* BEGIN Selected passage *

Studio album by Jimmy Chamberlin Complex
- Released: November 6, 2017
- Recorded: 2017
- Genre: Jazz fusion
- Length: 36:09
- Label: Make Records
- Producer: Billy Mohler

Jimmy Chamberlin Complex chronology
| Life Begins Again (2005) | The Parable (2017) |  |

= The Parable (album) =

Jimmy Chamberlin Complex album

The Parable is the second studio album by the Jimmy Chamberlin Complex (side project band of The Smashing Pumpkins/Zwan drummer Jimmy Chamberlin). It was released on November 6, 2017 as a digital download, and the physical edition was released 2 weeks after the digital download's release. This is the first album since the 2005 debut, Life Begins Again. The album was produced by Chamberlin's longtime collaborator, Billy Mohler.

* END Selected passage *
* BEGIN Dataset section *

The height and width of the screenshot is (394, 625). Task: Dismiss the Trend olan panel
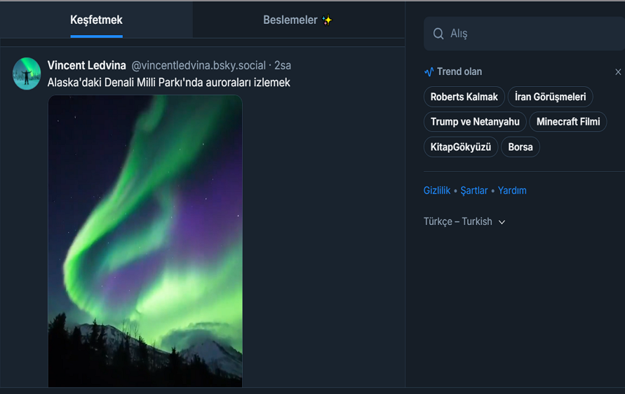(617, 72)
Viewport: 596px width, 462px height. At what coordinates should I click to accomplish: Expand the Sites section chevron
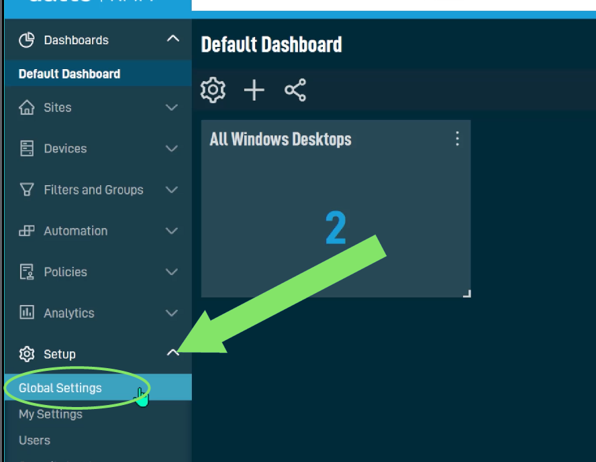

* END Dataset section *

Exercise requirements:
According to the text about The Parable, how long after the digital download did the physical edition come out?

Reply:
Two weeks after the digital download's release.